The statistics are devastating. Plastic has increased twenty-fold over the past 50 years and will double again in the next 10 years. Already present in the stomachs of nearly all the world’s marine birds, by 2050 plastics in the ocean may outweigh fish, covering large swaths of the Pacific in floating garbage slicks. But what effect does this plastic have? When ingested by big fish, like whales and seals, it lowers their immune system, lowers their ability to reproduce and even sends them mad. There is little research relating to its effects on human health but there are some papers about BPA and its possible impact on male fertility. Whilst much more robust research is needed in this area, how long are we willing to wait before we take action?
This week, I talk to campaigner and Head of Oceans at Greenpeace, Will McCallum, about what effect single-use plastic (any plastic you use once and then throw away) is having on our planet and what we can do to stop it.
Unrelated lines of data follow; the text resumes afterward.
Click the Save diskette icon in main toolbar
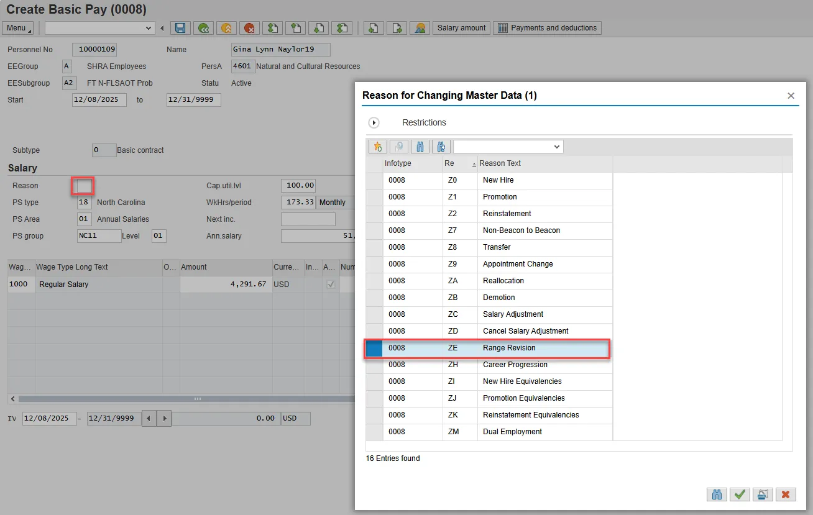Viewport: 813px width, 515px height. (180, 28)
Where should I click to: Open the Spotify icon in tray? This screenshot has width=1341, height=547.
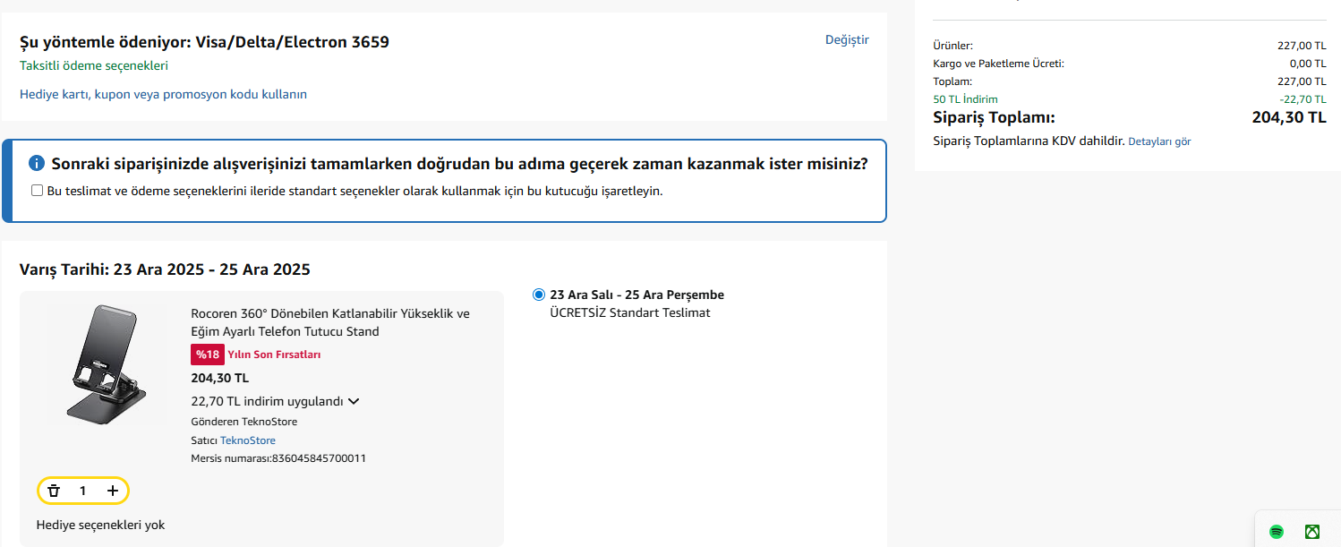coord(1277,531)
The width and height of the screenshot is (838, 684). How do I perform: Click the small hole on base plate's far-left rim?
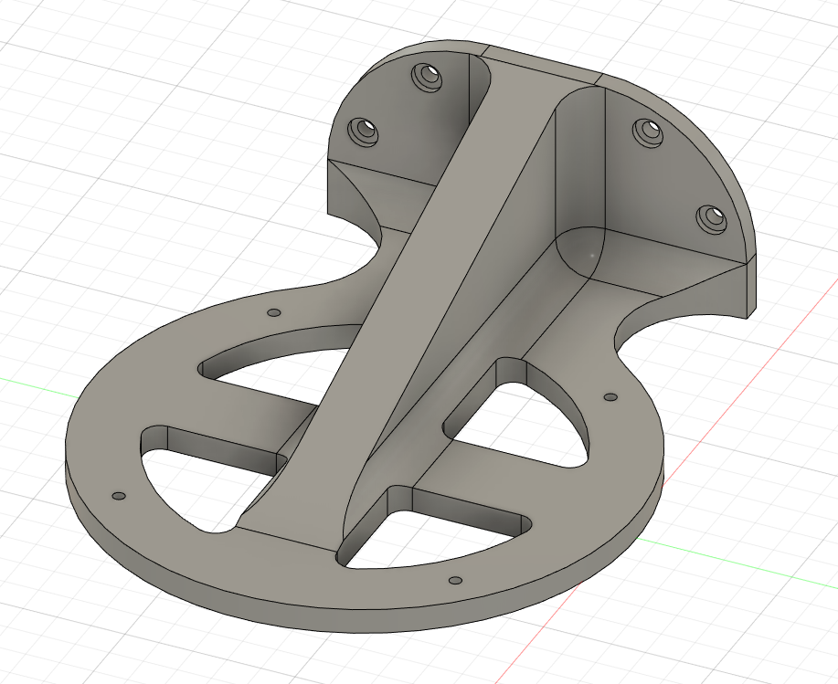click(x=118, y=496)
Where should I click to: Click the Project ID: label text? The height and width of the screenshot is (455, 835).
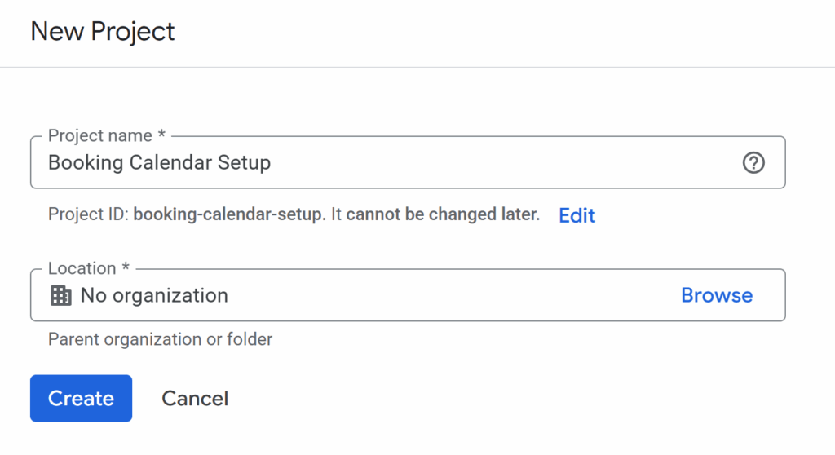[88, 215]
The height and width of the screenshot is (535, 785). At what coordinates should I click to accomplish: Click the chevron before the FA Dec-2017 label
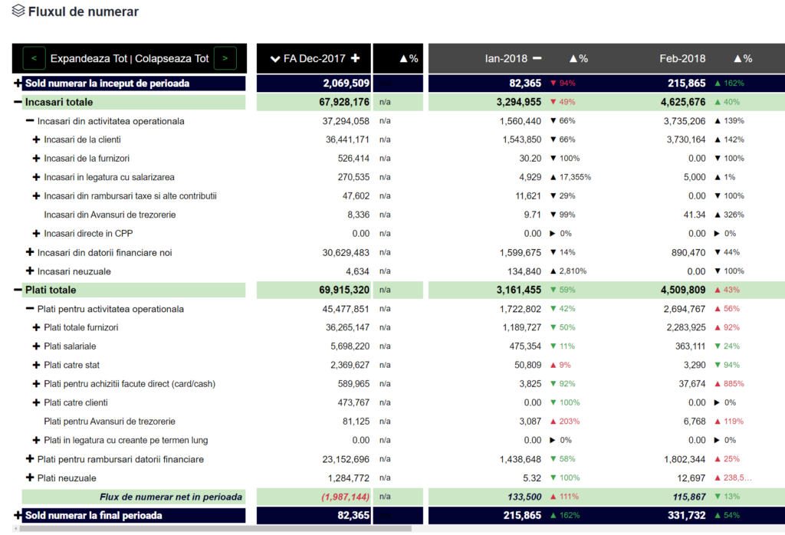275,58
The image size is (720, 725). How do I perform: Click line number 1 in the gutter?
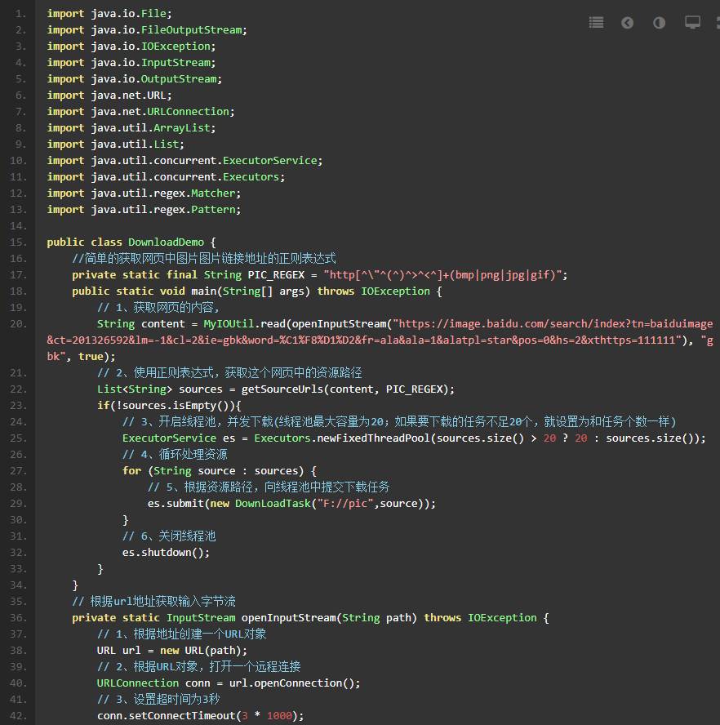(20, 14)
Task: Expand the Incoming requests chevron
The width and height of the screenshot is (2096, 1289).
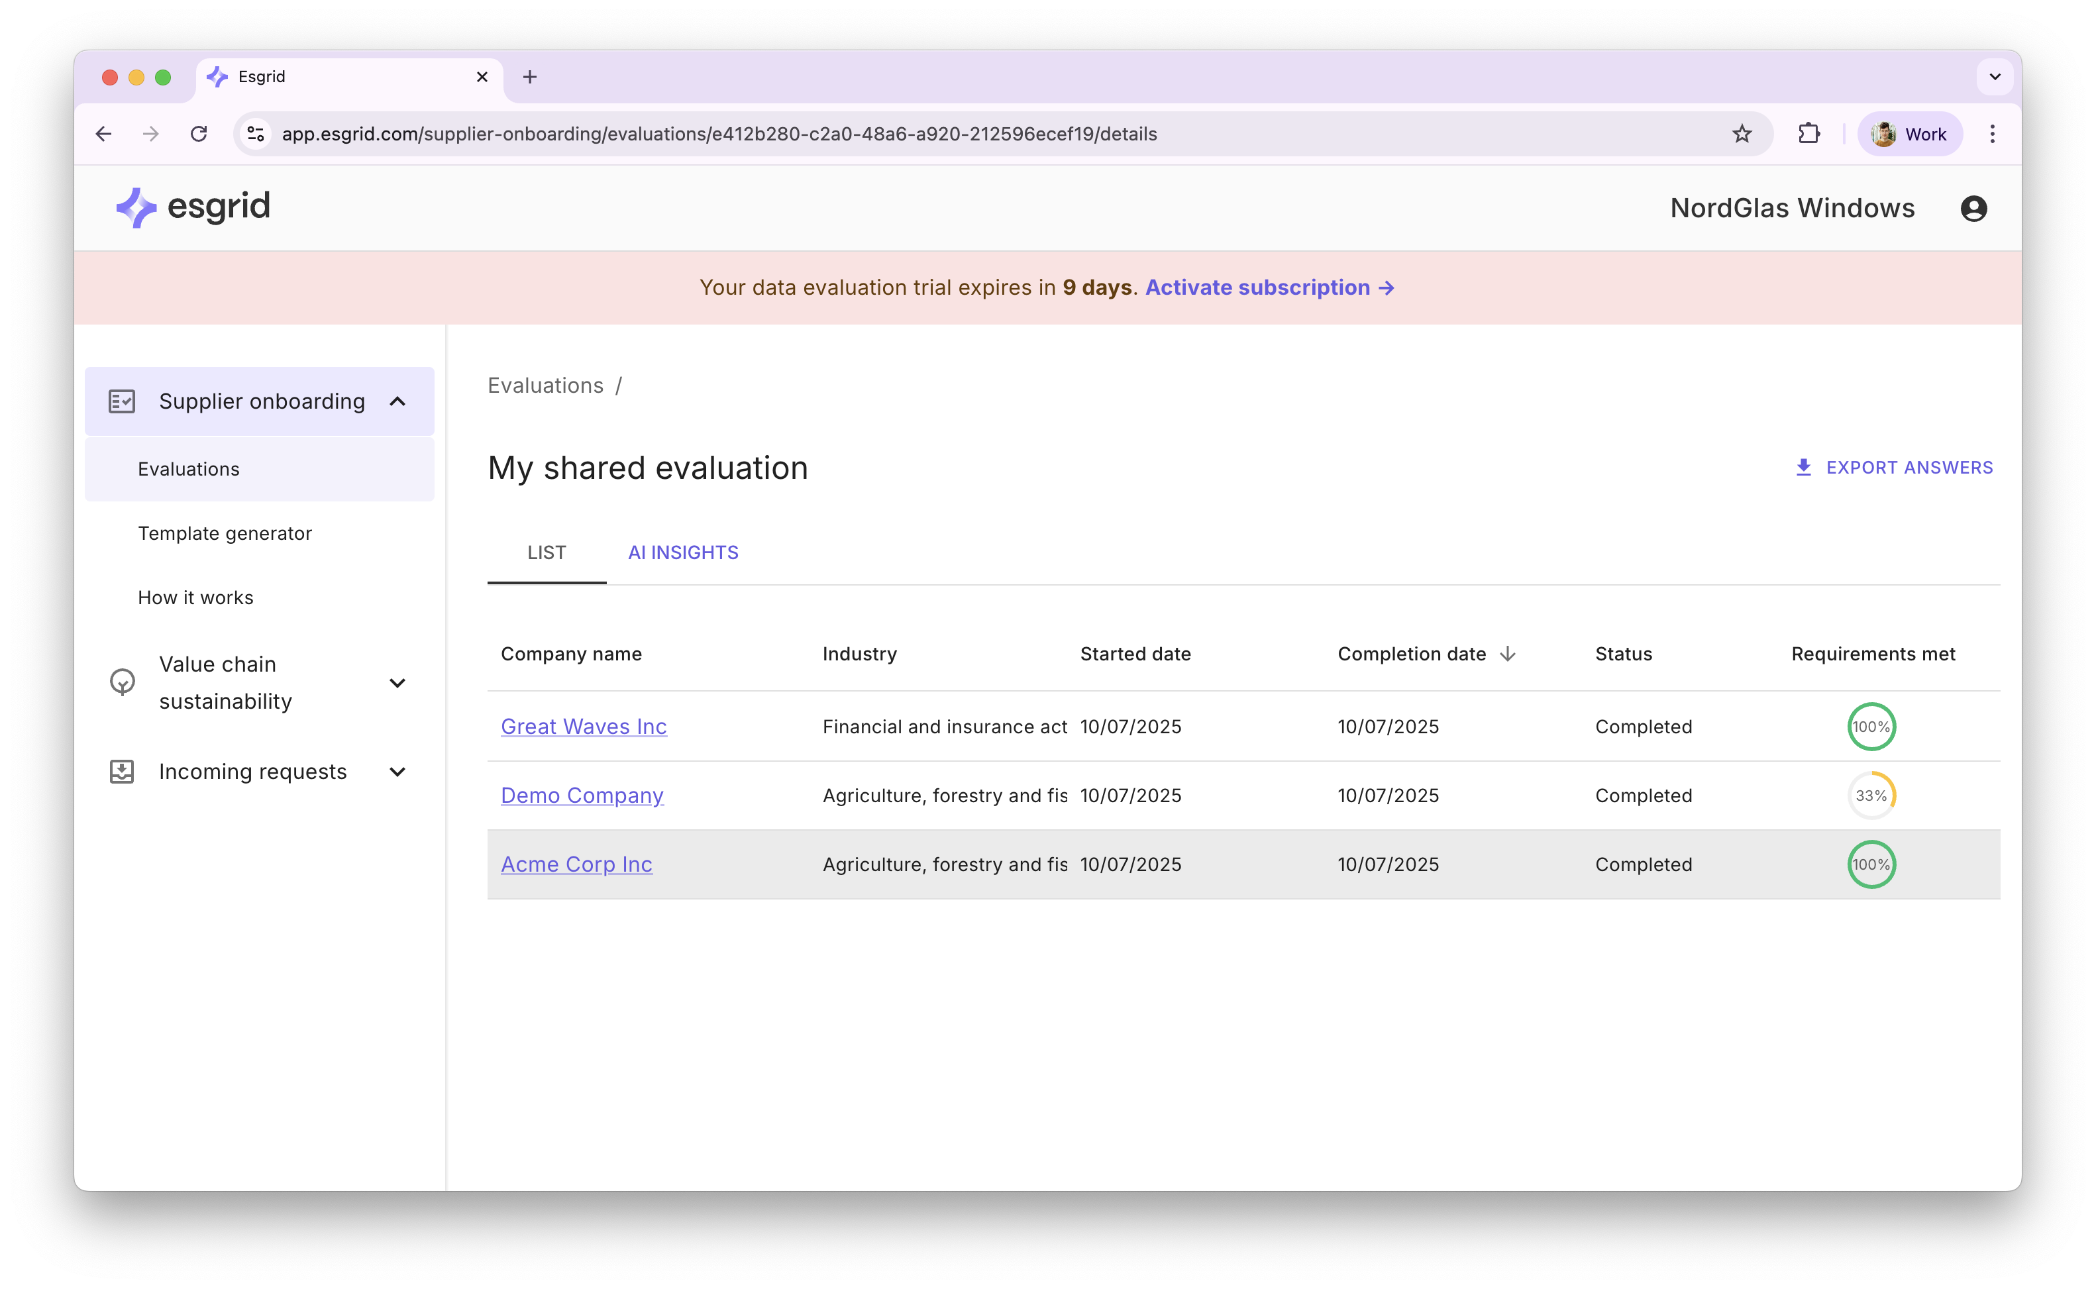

Shockingly, even if you throw your coffee cup in the recycling bin, the chances are, it still won’t be recycled and may end up in the ocean. The same is true of the 35 million plastic bottles we use in the UK every day. Although the statistics may sound gloomy, small policy change can make a big difference. Now more than ever before, we have access to the people in power via social media and are able to ask for real change and we will be heard.
We also discuss how environmental health and human health are inseparable and how the current state of the environment is a reflection of our always on the go, highly stressed lifestyles.
Will shares some brilliant ways we can all make a difference including buying a reusable coffee cup, water bottle and bag as well as saying no to straws. This is an essential and empowering conversation – I hope you enjoy it!